Pode Lúcifer ser a estrela da manhã?

O trecho que gerou sua dúvida está em Isaías 14:12-17: “Como caíste desde o céu, ó estrela da manhã, filha da alva! Como foste cortado por terra, tu que debilitavas as nações! E tu dizias no teu coração: Eu subirei ao céu, acima das estrelas de Deus exaltarei o meu trono, e no monte da congregação me assentarei, aos lados do norte. Subirei sobre as alturas das nuvens, e serei semelhante ao Altíssimo. E contudo levado serás ao inferno, ao mais profundo do abismo. Os que te virem te contemplarão, considerar-te-ão, e dirão: É este o homem que fazia estremecer a terra e que fazia tremer os reinos? Que punha o mundo como o deserto, e assolava as suas cidades? Que não abria a casa de seus cativos?”

O nome “Lúcifer” não aparece em todas as traduções da Bíblia, e significa portador de luz. Quanto à expressão “estrela da manhã”, os anjos são identificados como “estrelas da manhã” em Jó 38:7, portanto não há nada errado em se utilizar a expressão para anjos, sejam eles caídos ou não.

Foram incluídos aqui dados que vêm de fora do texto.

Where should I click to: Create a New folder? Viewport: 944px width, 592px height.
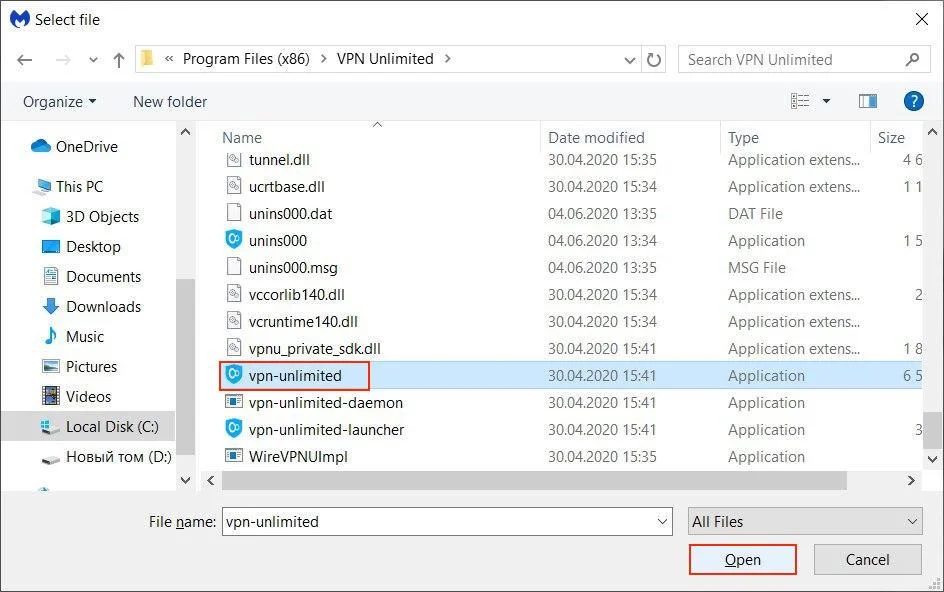[170, 102]
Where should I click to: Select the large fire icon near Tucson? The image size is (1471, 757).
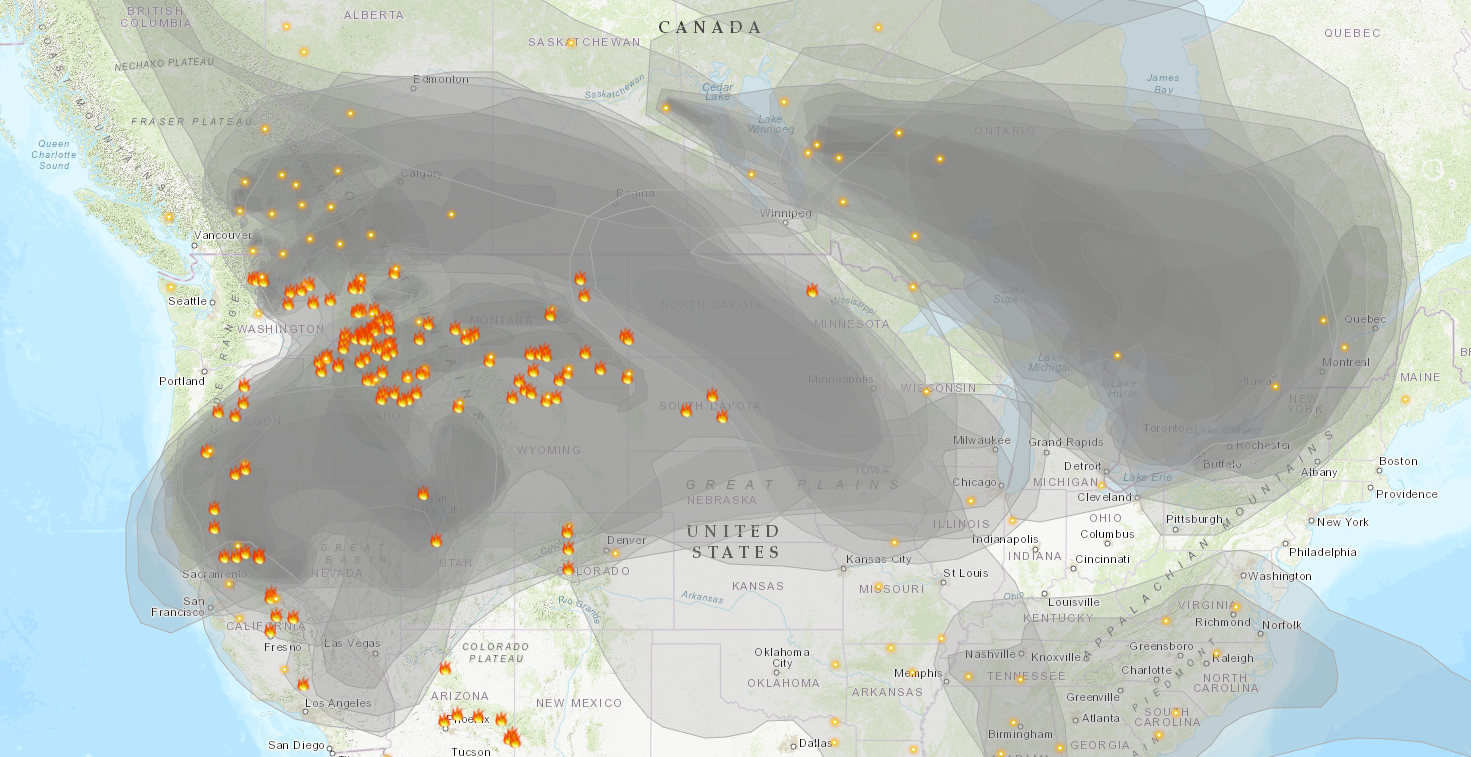(x=512, y=738)
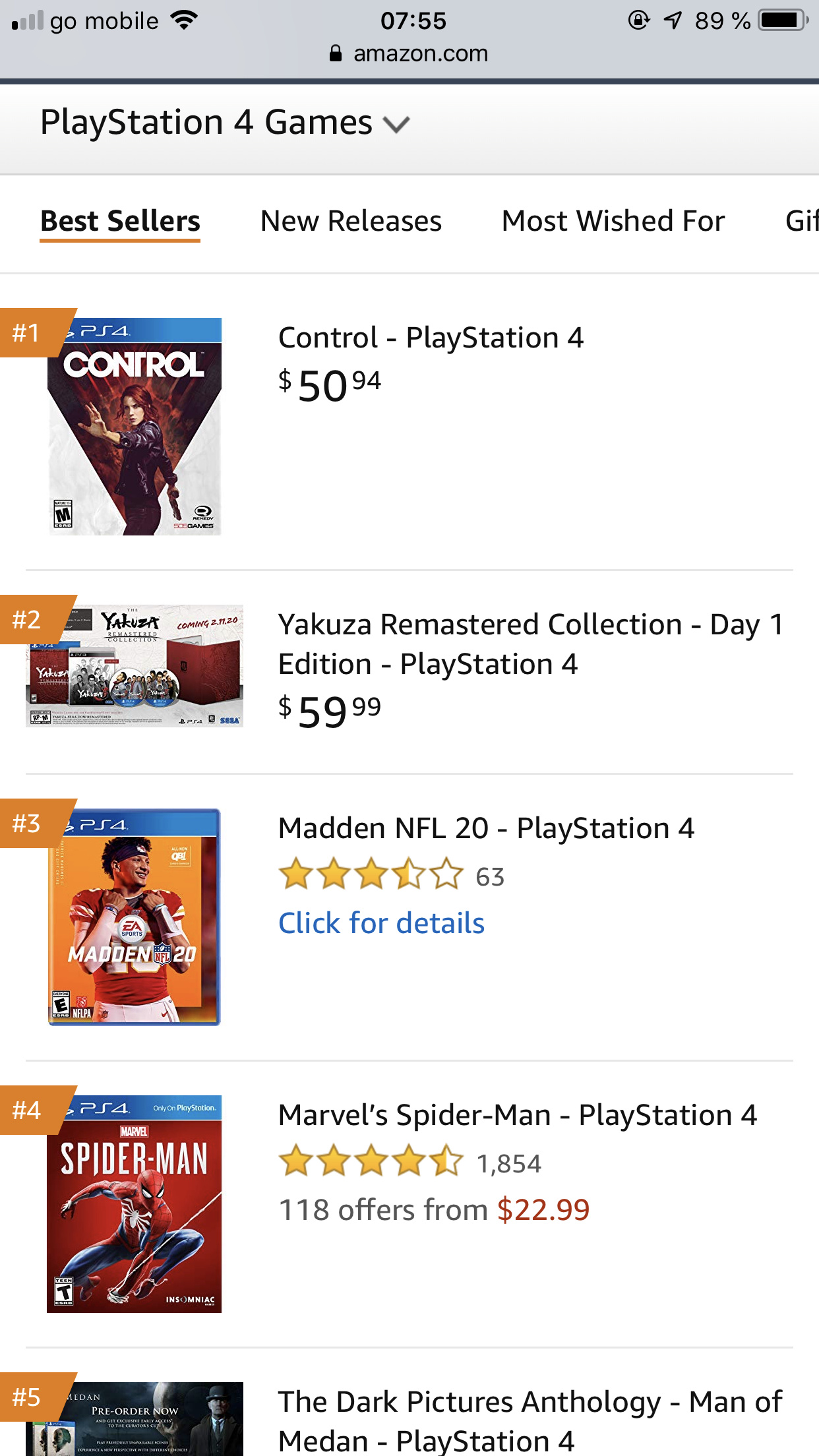The height and width of the screenshot is (1456, 819).
Task: Open Control - PlayStation 4 title link
Action: [431, 338]
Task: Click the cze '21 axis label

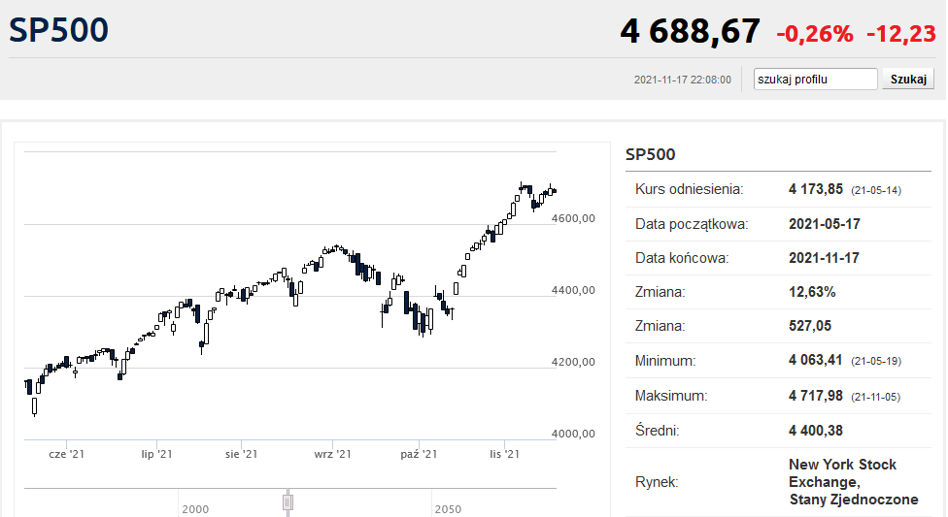Action: tap(67, 454)
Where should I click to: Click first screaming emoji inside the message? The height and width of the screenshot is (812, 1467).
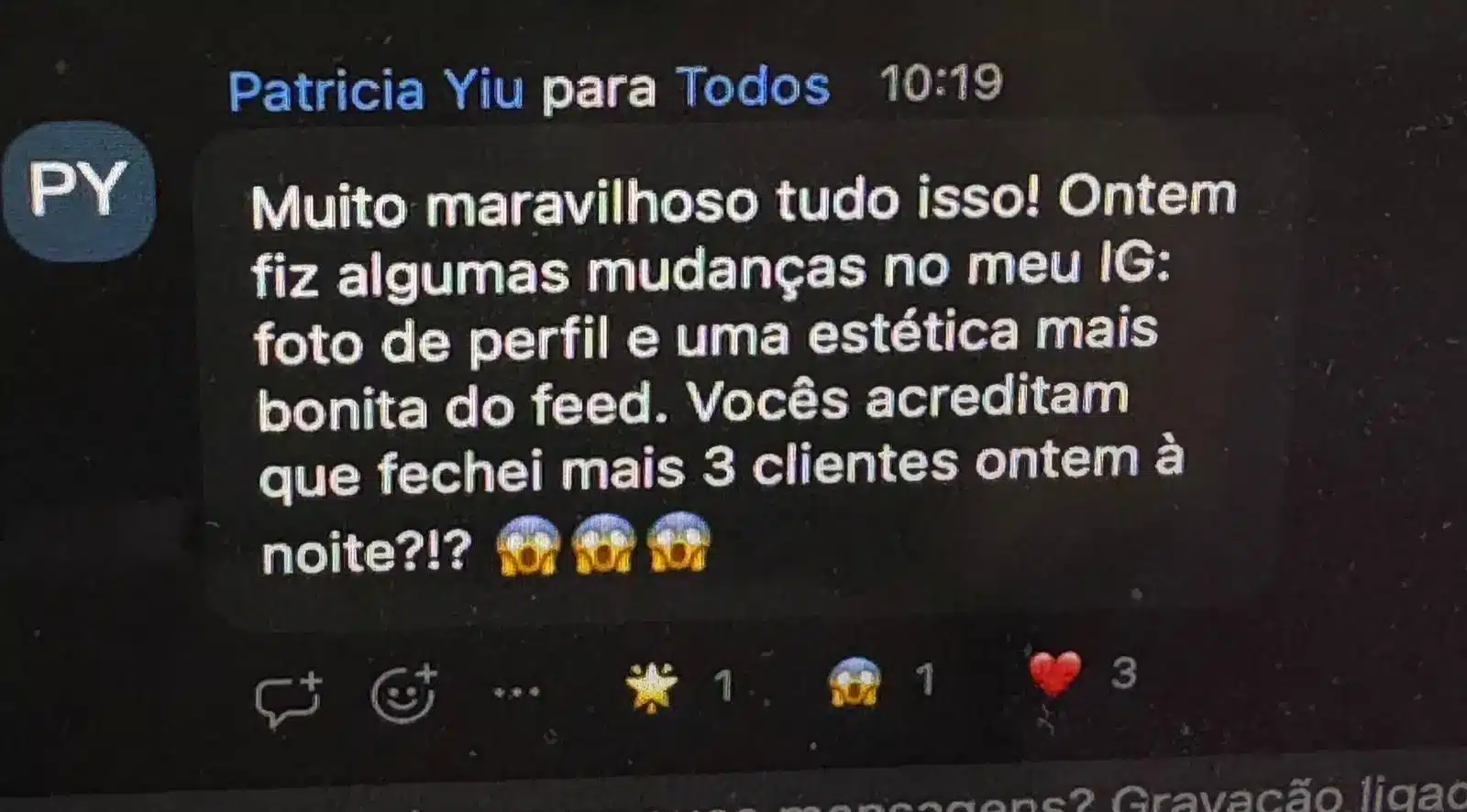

Você não concorda que no trecho a expressão seja atribuída a Satanás, mas eu teria maior dificuldade em aplicar a um homem uma expressão que aparece ora aplicada a Jesus, ora a anjos, mas não a homens.

O fato de Jesus ser também chamado de Estrela da Manhã em Apocalipse 22:16 não desautoriza a aplicação da expressão aqui a Satanás, mas apenas confirma o papel de imitador do diabo. Repare que em Apocalipse você encontra uma trindade satânica, com o diabo, a besta e o anticristo.

É preciso ainda entender que muitas passagens proféticas são cheias de símbolos e nem sempre fazem sentido se tomadas ao pé da letra. Pegue, por exemplo, os Salmos, que tanto podem expressar os sentimentos dos salmistas (sim, há outros além de Davi), como também os sentimentos de Cristo.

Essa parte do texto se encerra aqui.